• **Work to complete**:
Begin at the line containing "wpf (1030, 2375)" in the entries below and end at the line containing "css (960, 2126)"; transcribe that range exactly and nothing outside it.

Stored data
━━━━━━━━━━━━━━━━━━━━━━━━━━━━━━

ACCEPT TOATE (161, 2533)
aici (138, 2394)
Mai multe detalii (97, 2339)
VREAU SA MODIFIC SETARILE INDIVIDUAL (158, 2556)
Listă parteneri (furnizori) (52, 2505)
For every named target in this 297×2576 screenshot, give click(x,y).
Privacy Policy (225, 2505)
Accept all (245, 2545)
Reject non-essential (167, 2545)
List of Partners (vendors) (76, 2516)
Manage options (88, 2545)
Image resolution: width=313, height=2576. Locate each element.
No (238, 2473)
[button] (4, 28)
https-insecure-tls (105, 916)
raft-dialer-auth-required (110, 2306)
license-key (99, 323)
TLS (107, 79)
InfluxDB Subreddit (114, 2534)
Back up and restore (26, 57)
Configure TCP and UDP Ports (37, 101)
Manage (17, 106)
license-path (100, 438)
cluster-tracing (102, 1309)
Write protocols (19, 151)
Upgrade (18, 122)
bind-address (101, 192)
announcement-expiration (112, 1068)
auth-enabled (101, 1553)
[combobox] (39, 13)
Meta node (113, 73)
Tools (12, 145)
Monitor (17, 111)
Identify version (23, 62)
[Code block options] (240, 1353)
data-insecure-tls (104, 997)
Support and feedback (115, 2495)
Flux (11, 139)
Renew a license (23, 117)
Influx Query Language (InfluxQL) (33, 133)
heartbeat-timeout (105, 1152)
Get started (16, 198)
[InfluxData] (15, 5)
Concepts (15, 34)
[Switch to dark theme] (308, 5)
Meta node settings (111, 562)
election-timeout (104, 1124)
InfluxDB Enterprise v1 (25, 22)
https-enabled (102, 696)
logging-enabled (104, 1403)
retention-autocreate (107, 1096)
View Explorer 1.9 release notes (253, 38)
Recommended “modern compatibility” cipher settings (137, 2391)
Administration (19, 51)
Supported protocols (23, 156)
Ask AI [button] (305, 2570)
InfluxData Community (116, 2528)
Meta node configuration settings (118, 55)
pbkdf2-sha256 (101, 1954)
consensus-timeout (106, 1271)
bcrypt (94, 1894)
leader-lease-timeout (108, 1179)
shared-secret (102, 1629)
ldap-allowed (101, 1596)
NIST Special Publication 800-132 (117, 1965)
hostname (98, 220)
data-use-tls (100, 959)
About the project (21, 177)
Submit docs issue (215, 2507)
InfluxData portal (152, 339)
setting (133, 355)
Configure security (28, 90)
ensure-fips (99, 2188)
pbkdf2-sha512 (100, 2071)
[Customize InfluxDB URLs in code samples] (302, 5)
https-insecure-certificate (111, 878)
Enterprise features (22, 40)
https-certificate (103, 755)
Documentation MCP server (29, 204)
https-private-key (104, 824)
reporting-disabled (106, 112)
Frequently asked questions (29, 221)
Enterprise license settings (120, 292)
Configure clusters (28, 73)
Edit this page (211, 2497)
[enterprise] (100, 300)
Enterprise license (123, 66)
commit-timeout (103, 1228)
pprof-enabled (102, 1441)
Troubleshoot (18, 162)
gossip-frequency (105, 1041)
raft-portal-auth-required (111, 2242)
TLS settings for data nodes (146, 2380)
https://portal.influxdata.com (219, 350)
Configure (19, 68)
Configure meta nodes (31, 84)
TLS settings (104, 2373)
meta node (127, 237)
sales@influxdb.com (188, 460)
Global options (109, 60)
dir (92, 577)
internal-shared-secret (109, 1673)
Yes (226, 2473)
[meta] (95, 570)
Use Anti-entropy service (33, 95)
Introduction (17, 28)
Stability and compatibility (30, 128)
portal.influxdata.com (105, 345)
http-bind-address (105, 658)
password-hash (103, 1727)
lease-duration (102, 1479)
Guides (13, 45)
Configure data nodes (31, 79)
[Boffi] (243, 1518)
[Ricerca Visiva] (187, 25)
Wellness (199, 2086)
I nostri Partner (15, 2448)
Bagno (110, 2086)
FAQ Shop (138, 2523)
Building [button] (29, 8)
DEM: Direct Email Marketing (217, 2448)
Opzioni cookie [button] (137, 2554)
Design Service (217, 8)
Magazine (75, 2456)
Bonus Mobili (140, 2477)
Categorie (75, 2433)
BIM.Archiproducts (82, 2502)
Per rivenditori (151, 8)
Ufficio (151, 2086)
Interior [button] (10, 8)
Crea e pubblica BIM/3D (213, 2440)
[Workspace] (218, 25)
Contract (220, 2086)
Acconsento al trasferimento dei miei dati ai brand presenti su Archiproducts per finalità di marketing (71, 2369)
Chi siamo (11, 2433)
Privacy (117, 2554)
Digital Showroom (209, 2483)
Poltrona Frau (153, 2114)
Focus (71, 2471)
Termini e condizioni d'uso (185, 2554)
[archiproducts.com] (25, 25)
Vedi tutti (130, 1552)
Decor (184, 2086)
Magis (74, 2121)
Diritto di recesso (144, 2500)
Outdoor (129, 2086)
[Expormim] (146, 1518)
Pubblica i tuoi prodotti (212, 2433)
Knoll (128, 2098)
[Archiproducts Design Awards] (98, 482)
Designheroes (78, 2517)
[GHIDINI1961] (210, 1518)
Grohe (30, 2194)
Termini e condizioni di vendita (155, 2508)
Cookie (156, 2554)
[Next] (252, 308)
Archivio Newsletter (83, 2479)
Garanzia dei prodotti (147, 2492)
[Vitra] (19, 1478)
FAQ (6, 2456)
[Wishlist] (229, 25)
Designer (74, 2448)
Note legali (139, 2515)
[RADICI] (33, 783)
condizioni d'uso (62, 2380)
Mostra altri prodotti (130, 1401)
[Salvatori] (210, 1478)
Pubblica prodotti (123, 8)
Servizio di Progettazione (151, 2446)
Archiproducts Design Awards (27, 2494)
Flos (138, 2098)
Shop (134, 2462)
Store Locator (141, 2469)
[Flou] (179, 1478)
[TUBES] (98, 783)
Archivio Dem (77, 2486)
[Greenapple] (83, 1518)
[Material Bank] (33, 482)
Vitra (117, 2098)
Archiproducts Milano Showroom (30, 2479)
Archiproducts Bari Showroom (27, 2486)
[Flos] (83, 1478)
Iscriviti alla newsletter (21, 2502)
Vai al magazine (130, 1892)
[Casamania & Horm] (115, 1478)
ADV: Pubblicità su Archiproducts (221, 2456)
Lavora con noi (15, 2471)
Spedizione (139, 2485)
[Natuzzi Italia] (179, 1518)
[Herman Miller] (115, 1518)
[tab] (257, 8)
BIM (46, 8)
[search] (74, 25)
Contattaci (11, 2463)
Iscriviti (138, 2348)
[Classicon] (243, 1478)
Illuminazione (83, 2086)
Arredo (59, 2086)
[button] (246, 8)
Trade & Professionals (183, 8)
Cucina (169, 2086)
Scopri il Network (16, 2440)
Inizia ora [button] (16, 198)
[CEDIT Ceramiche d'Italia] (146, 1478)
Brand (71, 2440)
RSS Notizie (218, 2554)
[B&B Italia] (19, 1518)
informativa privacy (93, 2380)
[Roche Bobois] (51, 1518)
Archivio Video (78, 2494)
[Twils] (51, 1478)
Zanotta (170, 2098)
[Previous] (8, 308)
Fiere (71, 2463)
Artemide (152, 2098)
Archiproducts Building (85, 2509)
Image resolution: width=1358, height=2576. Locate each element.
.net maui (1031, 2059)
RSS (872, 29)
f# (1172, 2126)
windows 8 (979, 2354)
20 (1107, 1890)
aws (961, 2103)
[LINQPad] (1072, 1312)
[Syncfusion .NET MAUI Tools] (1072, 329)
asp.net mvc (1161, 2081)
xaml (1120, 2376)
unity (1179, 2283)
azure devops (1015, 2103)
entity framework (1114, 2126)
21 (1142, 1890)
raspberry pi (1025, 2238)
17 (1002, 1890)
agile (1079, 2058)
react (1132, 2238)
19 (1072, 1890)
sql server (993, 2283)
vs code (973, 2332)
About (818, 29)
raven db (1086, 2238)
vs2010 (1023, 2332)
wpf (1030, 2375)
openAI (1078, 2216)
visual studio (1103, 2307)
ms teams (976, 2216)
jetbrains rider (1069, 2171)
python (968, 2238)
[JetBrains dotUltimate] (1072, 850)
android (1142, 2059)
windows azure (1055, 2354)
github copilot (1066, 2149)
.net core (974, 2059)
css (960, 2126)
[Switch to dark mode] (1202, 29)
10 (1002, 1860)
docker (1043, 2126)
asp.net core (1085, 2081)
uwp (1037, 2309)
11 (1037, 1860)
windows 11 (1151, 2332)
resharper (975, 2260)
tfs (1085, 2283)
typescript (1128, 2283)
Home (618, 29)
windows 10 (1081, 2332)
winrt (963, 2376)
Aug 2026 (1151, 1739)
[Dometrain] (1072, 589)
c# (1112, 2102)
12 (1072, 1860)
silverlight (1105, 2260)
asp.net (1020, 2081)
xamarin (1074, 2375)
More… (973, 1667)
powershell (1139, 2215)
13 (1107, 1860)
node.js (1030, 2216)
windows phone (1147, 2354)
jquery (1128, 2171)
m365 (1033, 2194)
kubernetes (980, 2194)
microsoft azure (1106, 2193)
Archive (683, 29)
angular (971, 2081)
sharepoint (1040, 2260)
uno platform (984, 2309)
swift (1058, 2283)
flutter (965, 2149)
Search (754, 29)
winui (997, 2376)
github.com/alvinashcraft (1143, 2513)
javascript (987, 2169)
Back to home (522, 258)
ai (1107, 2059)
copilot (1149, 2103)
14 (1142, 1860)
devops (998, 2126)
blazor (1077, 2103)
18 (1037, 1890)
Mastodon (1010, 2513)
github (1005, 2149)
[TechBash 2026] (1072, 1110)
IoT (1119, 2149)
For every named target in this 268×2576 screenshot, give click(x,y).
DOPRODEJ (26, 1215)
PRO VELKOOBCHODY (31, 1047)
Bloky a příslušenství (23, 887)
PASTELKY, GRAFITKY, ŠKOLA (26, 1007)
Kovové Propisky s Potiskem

━━━━━━━━━━━━━━━━━━━━━━━━━━━━━━

• **Output of the exercise**:
wpf (1030, 2375)
openAI (1078, 2216)
visual studio (1103, 2307)
ms teams (976, 2216)
jetbrains rider (1069, 2171)
python (968, 2238)
[JetBrains dotUltimate] (1072, 850)
android (1142, 2059)
windows azure (1055, 2354)
github copilot (1066, 2149)
.net core (974, 2059)
css (960, 2126)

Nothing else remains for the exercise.